Si les investisseurs reconnaissent les bienfaits de la gestion passive pour atteindre des objectifs spécifiques, ils considèrent aussi qu’elle peut se révéler problématique pour les investisseurs particuliers qui s’appuient largement sur la gestion indicielle. Pour 75% des investisseurs institutionnels français, les investisseurs individuels n’ont pas totalement conscience des risques liés à la gestion indicielle, entrainant ainsi un faux sentiment de sécurité quant à leurs investissements.

Le défi posé par les contraintes de passif

La gestion des contraintes de passif est le premier motif de préoccupation des investisseurs institutionnels dans le monde. 70% d’entre eux mettent en œuvre des stratégies de gestion actif-passif pour calibrer les dépenses futures en fonction des ventes d’actifs et des flux de revenu et, in fine, gérer le risque de liquidation.
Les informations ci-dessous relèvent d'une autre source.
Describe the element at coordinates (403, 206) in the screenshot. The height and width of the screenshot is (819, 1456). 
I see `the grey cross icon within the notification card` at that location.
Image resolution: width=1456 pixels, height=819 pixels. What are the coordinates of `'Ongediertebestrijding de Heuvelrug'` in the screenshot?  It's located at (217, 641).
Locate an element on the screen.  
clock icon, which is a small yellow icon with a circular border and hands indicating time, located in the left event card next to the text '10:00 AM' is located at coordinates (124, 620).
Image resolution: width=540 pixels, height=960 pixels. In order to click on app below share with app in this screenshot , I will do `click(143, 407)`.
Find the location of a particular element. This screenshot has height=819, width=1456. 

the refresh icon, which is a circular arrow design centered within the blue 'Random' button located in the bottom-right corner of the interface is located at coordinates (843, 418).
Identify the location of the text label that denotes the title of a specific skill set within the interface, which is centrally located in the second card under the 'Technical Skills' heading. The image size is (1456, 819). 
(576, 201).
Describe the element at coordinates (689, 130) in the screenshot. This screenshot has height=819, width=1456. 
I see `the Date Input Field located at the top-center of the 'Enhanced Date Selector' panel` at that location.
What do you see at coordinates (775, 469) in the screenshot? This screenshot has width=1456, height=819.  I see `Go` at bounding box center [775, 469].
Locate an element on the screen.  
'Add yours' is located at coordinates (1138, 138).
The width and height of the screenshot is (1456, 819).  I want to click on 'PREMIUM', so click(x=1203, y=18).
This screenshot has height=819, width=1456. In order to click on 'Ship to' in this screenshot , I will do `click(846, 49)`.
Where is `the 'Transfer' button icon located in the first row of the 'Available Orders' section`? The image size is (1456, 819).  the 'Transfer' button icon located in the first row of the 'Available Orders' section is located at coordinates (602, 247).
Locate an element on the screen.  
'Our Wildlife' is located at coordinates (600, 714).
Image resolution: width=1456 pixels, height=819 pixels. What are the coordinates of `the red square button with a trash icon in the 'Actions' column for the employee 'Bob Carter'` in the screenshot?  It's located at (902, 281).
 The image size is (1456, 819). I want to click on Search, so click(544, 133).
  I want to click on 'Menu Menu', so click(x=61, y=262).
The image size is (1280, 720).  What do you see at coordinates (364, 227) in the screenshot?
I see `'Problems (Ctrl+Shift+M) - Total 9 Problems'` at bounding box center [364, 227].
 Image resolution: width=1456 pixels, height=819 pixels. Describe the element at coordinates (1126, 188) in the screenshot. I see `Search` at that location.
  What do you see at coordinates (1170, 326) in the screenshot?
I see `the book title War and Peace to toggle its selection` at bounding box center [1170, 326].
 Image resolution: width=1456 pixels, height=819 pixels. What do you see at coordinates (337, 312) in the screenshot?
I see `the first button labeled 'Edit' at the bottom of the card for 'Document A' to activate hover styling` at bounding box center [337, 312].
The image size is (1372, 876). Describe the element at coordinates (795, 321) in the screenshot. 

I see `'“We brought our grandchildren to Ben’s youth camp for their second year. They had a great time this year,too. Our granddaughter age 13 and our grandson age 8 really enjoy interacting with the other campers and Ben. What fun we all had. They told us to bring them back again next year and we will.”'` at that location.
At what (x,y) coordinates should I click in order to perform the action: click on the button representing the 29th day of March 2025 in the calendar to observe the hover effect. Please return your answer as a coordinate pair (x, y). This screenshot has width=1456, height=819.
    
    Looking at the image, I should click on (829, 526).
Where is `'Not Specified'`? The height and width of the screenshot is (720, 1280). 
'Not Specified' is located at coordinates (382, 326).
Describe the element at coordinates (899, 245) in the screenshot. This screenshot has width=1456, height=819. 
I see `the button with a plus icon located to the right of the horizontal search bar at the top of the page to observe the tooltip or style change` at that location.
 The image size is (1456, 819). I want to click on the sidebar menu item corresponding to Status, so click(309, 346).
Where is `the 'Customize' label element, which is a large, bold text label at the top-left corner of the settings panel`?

Ces stratégies reposent pour la plupart sur des titres à revenu fixe de qualité supérieure, mais les investisseurs institutionnels utilisent désormais un éventail d’instruments plus large dans le cadre de leur gestion ALM (Asset and Liability Management).

Parmi ces stratégies figurent les stratégies de couverture (47%), les obligations indexées sur l’inflation (44%) et les obligations classiques (37%). Les investisseurs institutionnels sont toutefois en demande d’options supplémentaires. Pour 77% des investisseurs institutionnels, les investissements alternatifs ont un rôle important à jouer dans la gestion des portefeuilles sous contrainte de passif, car ils offrent une diversification précieuse et permettent de réduire les risques.

Pour 62% des répondants mondiaux, malgré ces stratégies sous contrainte de passif, la plupart des établissements ne parviendront pas à atteindre leurs objectifs de long terme. 60% des investisseurs estiment qu’il y a un manque d’innovation dans ce domaine, mais ils ne sont que 41% à être prêts à payer une prime pour des solutions innovantes.